Several smart people disagree. At Slate, Dana Stevens claims:
“The Illusionist .., has considerable intellectual ambitions, though it tucks them discreetly up its sleeve. The film shows the competing strains of spiritualism and scientific rationalism that dominated late-19th-Century thought … .”
And in the Chicago Reader, Jonathan Rosenbaum is more explicit about the writer/director’s aims:
“Burger … at the outset … introduces us to the mysterious young magician, whose tricks are so spectacular we’re unsure whether to see them as supernatural miracles or as simply very good magic tricks. We’re also presented with a speculative account of how the magician was first introduced to magic – a whimsical fantasy encounter with another magician that provides more details we must decide whether to believe or doubt. The romanticism of Burger’s depiction of 1900 Vienna (conjured up with an exquisite sense of suggestion and ellipsis) and the love story he’s telling serve the same function … : We’re given an elaborate menu of choices, and … we decide how much to believe … .”
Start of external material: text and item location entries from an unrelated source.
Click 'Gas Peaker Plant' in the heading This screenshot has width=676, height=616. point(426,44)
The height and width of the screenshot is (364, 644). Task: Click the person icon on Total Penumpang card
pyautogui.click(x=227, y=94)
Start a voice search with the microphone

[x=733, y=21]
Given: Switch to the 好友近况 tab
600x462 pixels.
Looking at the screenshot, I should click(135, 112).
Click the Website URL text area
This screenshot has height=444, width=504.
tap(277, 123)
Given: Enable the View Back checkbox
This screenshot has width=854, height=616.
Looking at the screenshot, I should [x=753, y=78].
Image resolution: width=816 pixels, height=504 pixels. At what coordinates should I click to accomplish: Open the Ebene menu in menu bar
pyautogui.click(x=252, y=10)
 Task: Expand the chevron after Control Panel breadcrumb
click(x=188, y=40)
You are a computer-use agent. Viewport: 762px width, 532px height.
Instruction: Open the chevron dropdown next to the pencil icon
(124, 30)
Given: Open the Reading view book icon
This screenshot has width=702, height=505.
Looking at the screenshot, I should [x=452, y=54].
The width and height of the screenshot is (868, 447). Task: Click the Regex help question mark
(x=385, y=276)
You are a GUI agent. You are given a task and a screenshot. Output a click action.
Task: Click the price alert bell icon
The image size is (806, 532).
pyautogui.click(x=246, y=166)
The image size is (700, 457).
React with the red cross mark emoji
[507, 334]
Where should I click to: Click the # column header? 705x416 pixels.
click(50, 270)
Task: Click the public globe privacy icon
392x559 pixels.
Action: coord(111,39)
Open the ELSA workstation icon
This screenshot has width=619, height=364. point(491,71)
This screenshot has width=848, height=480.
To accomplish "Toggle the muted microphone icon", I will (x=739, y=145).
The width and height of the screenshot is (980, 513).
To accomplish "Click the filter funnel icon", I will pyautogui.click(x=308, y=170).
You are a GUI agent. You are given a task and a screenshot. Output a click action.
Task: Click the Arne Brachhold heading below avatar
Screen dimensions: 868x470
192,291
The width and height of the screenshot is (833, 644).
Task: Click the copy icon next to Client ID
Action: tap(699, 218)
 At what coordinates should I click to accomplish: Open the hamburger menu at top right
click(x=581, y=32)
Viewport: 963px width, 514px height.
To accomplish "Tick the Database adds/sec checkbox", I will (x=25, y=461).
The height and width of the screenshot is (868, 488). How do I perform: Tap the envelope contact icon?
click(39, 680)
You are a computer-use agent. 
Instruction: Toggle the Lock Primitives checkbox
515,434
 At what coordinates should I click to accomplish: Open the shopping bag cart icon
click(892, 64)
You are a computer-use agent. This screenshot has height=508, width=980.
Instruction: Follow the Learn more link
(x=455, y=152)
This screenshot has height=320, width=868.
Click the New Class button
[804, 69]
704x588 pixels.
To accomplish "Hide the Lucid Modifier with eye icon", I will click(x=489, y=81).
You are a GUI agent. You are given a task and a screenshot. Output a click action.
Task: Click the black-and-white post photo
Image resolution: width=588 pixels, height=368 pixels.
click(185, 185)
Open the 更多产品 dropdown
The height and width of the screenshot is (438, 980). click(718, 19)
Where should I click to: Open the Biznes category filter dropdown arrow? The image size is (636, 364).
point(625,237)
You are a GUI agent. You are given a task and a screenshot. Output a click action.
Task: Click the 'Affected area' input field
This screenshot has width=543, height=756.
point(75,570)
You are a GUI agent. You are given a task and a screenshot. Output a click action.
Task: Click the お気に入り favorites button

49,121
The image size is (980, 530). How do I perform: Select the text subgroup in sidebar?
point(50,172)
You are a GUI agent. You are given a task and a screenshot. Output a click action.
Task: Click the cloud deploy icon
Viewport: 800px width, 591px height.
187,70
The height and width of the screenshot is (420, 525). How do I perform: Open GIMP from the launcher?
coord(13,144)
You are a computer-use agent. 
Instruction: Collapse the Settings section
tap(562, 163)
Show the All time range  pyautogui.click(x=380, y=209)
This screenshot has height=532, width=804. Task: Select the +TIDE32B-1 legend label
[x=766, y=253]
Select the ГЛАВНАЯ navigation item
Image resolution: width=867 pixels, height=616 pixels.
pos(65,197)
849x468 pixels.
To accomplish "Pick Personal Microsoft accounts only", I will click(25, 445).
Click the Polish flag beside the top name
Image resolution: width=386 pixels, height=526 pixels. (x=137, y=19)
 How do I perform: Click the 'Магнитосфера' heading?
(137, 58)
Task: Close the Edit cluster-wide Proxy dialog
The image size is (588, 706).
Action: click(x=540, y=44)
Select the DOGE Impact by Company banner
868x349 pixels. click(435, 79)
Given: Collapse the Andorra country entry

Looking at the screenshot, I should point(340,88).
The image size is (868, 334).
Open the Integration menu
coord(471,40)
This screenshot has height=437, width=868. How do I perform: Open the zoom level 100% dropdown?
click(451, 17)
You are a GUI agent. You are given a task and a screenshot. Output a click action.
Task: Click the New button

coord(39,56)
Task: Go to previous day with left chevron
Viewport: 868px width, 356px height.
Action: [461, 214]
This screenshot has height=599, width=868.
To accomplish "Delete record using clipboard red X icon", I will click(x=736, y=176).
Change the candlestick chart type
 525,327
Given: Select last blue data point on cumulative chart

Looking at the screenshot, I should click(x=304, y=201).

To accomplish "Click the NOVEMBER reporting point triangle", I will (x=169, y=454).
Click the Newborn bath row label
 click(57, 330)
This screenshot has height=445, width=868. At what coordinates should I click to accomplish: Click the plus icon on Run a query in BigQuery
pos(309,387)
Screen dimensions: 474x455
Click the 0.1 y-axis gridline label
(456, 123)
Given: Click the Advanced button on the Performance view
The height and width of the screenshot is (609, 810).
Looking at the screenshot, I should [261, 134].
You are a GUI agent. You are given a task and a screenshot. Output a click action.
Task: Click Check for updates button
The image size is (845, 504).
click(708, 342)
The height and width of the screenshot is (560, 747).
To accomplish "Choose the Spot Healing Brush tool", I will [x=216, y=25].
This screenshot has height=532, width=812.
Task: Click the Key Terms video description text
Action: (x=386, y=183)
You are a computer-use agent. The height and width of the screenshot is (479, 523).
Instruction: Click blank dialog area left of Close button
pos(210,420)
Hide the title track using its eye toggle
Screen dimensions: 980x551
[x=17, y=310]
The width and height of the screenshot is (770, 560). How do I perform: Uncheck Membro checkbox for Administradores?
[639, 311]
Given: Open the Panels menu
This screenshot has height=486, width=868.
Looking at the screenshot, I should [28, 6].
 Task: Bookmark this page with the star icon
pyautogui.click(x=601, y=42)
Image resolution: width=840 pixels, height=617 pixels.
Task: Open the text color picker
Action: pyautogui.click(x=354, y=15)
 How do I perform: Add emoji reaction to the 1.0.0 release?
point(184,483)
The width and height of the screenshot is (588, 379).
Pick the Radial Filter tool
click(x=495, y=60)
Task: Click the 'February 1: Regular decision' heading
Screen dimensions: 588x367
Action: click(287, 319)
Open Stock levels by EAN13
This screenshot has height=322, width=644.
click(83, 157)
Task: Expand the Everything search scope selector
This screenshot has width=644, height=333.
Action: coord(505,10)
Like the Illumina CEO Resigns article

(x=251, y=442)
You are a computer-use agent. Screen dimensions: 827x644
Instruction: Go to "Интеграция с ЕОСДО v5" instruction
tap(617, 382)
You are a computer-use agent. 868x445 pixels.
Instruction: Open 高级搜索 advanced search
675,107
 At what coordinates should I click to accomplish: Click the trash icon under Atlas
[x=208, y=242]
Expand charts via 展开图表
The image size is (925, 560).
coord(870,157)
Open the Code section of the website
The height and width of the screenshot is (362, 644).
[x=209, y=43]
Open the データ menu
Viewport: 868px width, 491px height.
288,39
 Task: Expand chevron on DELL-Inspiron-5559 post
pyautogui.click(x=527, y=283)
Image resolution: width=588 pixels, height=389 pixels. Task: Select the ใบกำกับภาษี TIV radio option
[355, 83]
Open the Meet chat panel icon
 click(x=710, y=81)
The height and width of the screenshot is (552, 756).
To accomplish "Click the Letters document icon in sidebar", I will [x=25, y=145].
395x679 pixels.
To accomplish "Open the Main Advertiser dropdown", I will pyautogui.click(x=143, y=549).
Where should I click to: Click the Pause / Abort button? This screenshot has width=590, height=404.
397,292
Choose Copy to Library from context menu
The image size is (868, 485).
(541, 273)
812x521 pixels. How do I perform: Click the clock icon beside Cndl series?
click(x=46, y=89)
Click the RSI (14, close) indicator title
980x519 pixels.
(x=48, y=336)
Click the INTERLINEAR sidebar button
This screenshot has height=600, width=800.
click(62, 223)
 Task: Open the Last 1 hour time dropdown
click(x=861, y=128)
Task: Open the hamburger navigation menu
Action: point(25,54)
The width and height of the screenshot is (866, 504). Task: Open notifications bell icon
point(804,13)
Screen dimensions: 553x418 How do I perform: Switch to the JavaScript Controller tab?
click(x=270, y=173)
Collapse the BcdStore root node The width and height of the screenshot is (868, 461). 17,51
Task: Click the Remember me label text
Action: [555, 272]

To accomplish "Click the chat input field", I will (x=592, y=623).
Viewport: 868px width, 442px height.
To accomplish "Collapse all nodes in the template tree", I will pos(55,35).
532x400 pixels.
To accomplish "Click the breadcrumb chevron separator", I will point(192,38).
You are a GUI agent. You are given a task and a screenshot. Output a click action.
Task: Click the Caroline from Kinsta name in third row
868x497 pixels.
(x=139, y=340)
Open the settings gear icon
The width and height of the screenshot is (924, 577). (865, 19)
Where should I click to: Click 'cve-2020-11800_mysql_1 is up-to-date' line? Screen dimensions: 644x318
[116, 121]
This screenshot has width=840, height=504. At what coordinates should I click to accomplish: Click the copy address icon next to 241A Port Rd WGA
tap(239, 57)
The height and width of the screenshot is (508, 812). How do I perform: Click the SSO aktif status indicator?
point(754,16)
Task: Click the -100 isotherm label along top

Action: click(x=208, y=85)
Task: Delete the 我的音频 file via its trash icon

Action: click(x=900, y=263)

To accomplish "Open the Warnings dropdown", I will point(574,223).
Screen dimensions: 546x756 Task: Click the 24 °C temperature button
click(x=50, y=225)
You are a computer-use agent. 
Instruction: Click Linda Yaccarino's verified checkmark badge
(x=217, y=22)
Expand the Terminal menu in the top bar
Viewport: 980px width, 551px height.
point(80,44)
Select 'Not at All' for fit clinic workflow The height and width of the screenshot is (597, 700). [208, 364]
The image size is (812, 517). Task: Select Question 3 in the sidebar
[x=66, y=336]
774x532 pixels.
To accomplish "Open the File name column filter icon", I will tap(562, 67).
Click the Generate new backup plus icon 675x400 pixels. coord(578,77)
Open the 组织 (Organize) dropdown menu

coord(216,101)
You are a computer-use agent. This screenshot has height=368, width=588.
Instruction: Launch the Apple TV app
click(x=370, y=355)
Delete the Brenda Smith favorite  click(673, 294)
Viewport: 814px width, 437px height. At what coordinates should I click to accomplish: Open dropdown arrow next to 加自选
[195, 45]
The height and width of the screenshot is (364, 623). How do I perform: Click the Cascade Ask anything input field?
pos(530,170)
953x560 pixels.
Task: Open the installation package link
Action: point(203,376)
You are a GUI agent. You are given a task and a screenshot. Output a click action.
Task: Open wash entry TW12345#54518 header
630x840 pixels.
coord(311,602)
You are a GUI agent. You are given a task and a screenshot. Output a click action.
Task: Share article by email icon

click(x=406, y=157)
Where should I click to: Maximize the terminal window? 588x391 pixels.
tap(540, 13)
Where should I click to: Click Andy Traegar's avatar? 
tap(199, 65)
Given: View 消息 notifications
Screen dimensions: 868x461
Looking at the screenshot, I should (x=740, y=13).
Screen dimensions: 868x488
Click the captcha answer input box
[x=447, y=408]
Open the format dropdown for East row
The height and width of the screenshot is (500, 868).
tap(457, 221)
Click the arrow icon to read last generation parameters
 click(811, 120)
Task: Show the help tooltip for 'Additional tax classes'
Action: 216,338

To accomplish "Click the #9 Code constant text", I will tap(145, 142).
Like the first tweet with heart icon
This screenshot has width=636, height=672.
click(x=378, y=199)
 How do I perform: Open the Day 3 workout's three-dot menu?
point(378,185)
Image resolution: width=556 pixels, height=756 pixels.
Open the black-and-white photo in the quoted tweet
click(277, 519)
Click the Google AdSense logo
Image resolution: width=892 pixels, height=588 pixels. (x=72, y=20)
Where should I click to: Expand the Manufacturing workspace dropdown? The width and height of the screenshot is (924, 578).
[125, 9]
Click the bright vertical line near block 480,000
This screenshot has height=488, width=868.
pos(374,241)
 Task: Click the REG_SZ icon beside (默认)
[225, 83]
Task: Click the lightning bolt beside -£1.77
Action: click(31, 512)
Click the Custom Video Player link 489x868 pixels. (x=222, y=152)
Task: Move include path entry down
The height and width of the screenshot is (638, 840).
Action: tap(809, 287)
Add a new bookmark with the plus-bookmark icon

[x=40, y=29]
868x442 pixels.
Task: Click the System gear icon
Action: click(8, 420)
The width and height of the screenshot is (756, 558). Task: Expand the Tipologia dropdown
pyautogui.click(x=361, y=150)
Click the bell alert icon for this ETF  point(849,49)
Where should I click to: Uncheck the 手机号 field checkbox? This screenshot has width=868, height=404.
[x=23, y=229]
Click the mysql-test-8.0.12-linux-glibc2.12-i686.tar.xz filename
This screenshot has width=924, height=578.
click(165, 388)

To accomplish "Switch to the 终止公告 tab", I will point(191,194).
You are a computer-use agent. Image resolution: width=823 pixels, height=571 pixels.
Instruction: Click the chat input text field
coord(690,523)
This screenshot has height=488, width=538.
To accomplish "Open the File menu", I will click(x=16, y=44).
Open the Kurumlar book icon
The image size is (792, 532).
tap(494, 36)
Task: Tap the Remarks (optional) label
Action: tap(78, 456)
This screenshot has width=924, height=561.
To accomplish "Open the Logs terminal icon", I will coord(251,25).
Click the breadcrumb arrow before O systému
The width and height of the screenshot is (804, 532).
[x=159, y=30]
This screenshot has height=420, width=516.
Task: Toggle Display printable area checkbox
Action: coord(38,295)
These are fair readings thematically, but The Illusionist undercuts them by being far too coy about magic. Yes, there’s a skeptical inspector (Paul Giamatti) whose presence and inquiries prompt the audience to ask whether Edward Norton’s character is merely an illusionist or actually has supernatural powers. (The movie’s title suggests the former.) And yes, the way the movie’s pivotal event is filmed will alert many people to what’s going on.
But unlike The Prestige, The Illusionist refuses to show the mechanics of any of its tricks, so the final reveal – which Rosenbaum charitably suggests is thrillingly ambiguous – was to me maddeningly wishy-washy. The Prestige invoked the supernatural (or at least the science-fictitious), but it let the audience know what was possible in the movie’s world; The Illusionist pushes the audience to believe in magic and then pulls the rug out.
Two tricks illustrate the point. The first involves an orange tree that grows miraculously on a tabletop. The second shows Norton conjuring the spirits of the dead before an audience. Burger tells the audience that both could be illusions – the inspector is given the instructions for the tree trick, and a movie projector hints at the secret of the other – but that appears impossible. The tree is clearly achieved cinematically through the use of computer-generated imagery, while the noise of a projector is conspicuously absent from the hushed performance auditorium. Burger wants it both ways: Su
btle clues tell the audience that the effects cannot be achieved without the supernatural, but then – without ever telling viewers how they might be created mechanically – he expects us to march into the camp of skeptics.
Rosenbaum says that we must decide what to believe. But Burger doesn’t give us enough evidence to logically support either conclusion, so I’ll believe that The Illusionist is just a bad movie.